• The task
Your answer should consist of the lines below that hold the word "image".

• Supplied entries
|---|

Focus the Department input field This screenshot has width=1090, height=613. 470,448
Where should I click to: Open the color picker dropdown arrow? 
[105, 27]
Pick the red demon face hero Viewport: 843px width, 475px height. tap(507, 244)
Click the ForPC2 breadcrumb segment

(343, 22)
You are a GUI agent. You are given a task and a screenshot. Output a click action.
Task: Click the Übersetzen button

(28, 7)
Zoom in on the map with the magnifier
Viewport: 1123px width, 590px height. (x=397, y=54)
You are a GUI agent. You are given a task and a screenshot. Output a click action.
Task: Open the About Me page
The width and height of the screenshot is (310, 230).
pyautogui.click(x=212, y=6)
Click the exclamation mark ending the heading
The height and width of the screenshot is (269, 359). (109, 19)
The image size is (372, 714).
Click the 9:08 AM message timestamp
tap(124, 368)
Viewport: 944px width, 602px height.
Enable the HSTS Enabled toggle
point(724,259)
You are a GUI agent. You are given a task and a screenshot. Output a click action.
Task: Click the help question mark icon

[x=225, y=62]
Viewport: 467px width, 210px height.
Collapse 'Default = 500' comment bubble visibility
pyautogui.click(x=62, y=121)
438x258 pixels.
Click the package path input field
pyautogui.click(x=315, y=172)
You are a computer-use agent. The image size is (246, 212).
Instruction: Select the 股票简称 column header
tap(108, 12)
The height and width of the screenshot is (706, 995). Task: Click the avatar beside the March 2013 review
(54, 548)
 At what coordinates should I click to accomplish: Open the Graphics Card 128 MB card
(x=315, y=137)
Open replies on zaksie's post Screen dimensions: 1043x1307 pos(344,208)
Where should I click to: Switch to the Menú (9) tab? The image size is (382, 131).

|---|

• Solution to the problem
The image size is (372, 714).
You are a computer-use agent. The image size is (246, 212).
Where should I click to: Switch to the Menú (9) tab? The image size is (382, 131).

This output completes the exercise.